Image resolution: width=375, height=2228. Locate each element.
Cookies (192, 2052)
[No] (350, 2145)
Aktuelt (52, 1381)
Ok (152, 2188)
-*-*-
What to do
The reply must present every entry, transcribed with its exact wording.

Result of this exercise
Image resolution: width=375, height=2228. Locate each element.
Cookies (192, 2052)
[No] (350, 2145)
Aktuelt (52, 1381)
Ok (152, 2188)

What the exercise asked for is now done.